Assessing the impact of colonoscopy complications on use of colonoscopy among primary care physicians and other connected physicians: an observational study of older Americans

Objectives

Psychological biases can distort treatment decision-making. The availability heuristic is one such bias, wherein events that are recent, vivid or easily imagined are readily 'available' to memory and are therefore judged more likely to occur than expected based on epidemiological data. We assessed if the occurrence of a serious colonoscopy complication for a primary care physician's patient influenced colonoscopy rates for the physician's other patients.

Design

Longitudinal study with time-varying exposure variables.

Setting/participants

Individuals living in 51 hospital referral regions across the USA identified based on enrolment in fee-for-service Medicare during 2005–2010. We assigned patients to a primary care physician based on office visits during the prior 2 years.

Exposures

For each physician in each month, we calculated the proportion of patients assigned to them who had a colonoscopy. We identified two serious complications of which the primary care provider would very likely be aware: gastrointestinal bleed or perforation leading to hospitalisation or death within 14 days of colonoscopy.

(Problem): Please copy out the colonoscopy study text word for word, from "Assessing the impact" to "physician's other patients.".

(Recorded data):
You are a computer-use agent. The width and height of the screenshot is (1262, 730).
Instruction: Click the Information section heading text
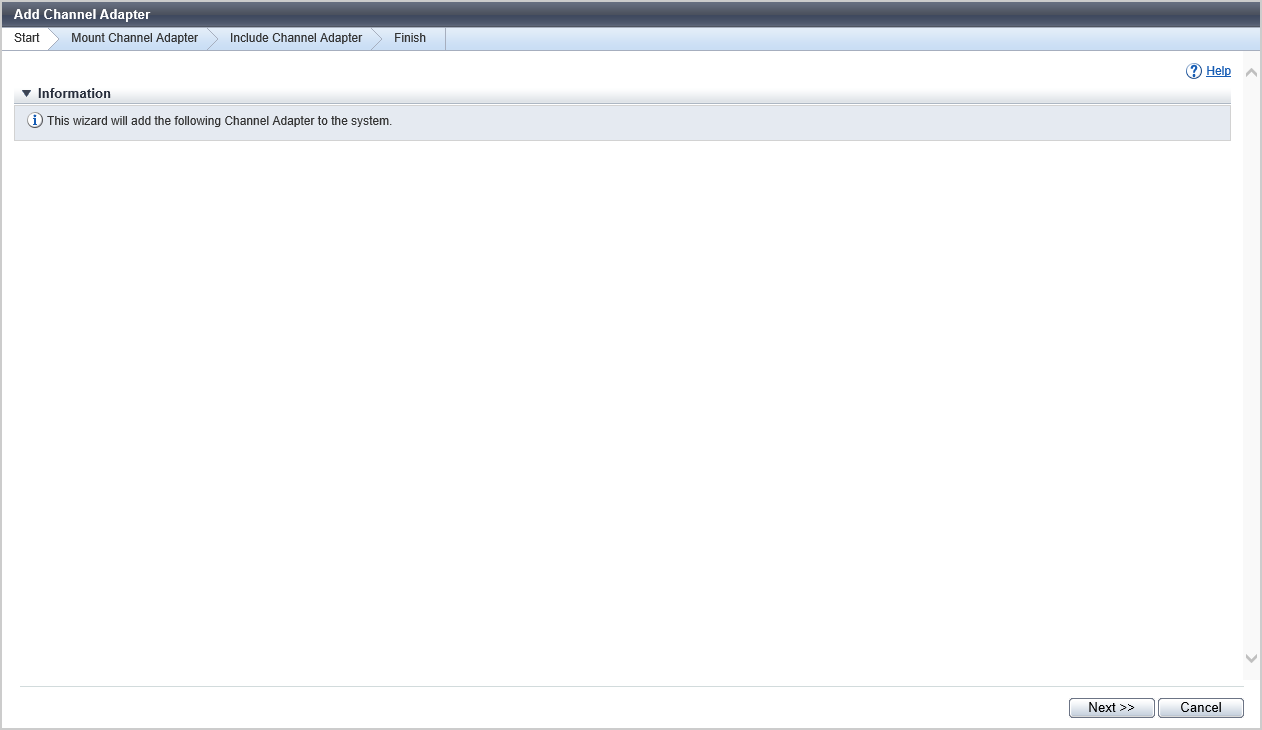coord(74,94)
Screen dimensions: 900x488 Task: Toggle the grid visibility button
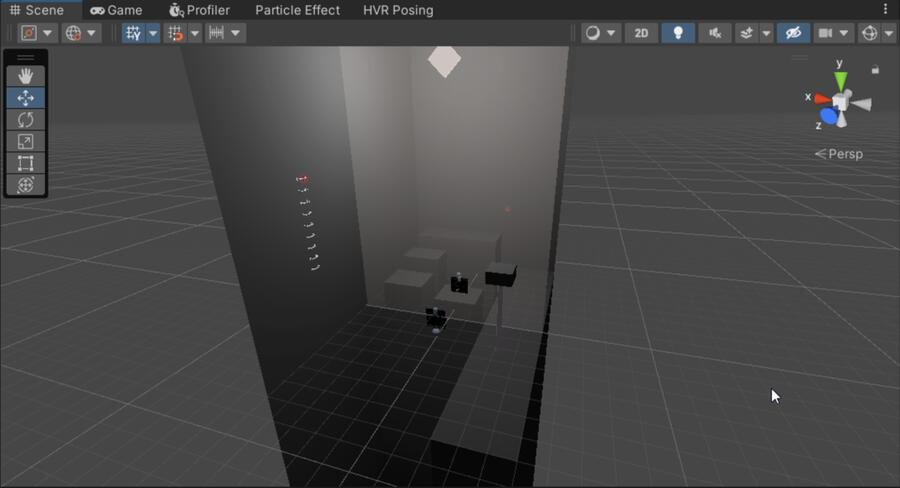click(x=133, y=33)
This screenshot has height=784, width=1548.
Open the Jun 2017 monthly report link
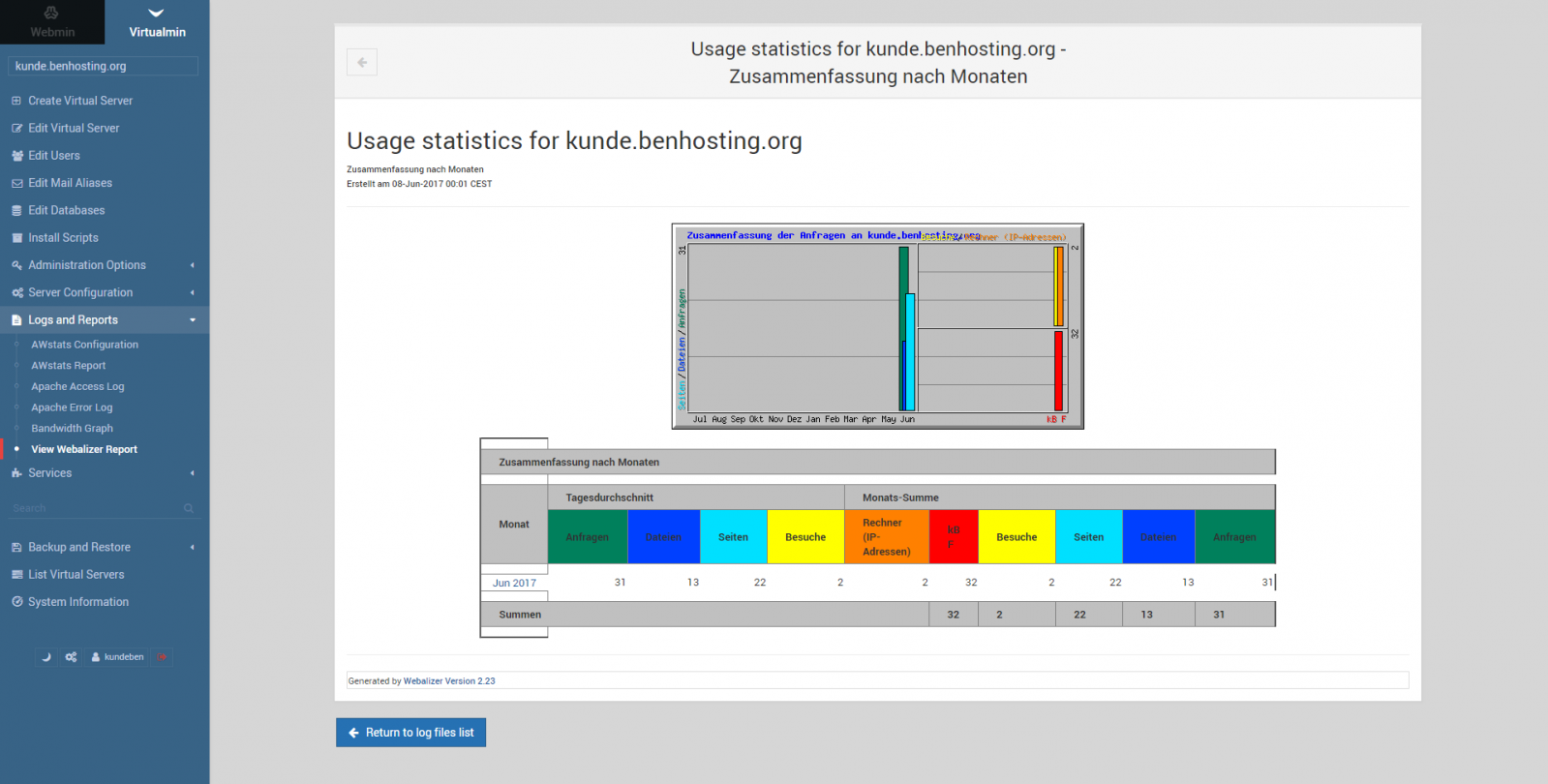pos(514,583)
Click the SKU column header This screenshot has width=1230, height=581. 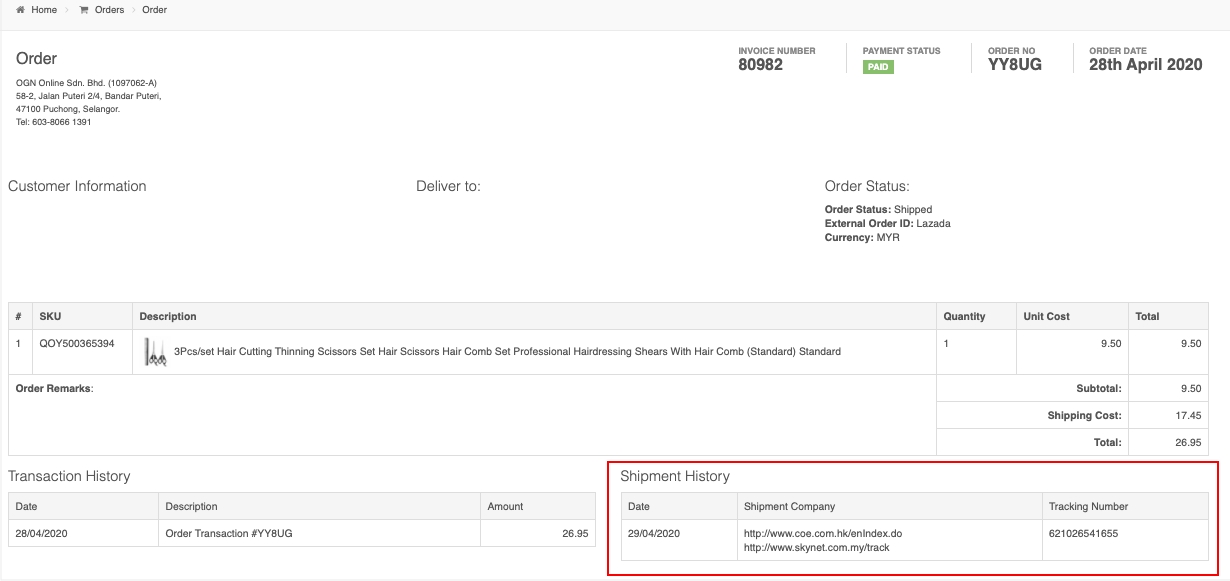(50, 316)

(Written response):
Assessing the impact of colonoscopy complications on use of colonoscopy among primary care physicians and other connected physicians: an observational study of older Americans

Objectives

Psychological biases can distort treatment decision-making. The availability heuristic is one such bias, wherein events that are recent, vivid or easily imagined are readily 'available' to memory and are therefore judged more likely to occur than expected based on epidemiological data. We assessed if the occurrence of a serious colonoscopy complication for a primary care physician's patient influenced colonoscopy rates for the physician's other patients.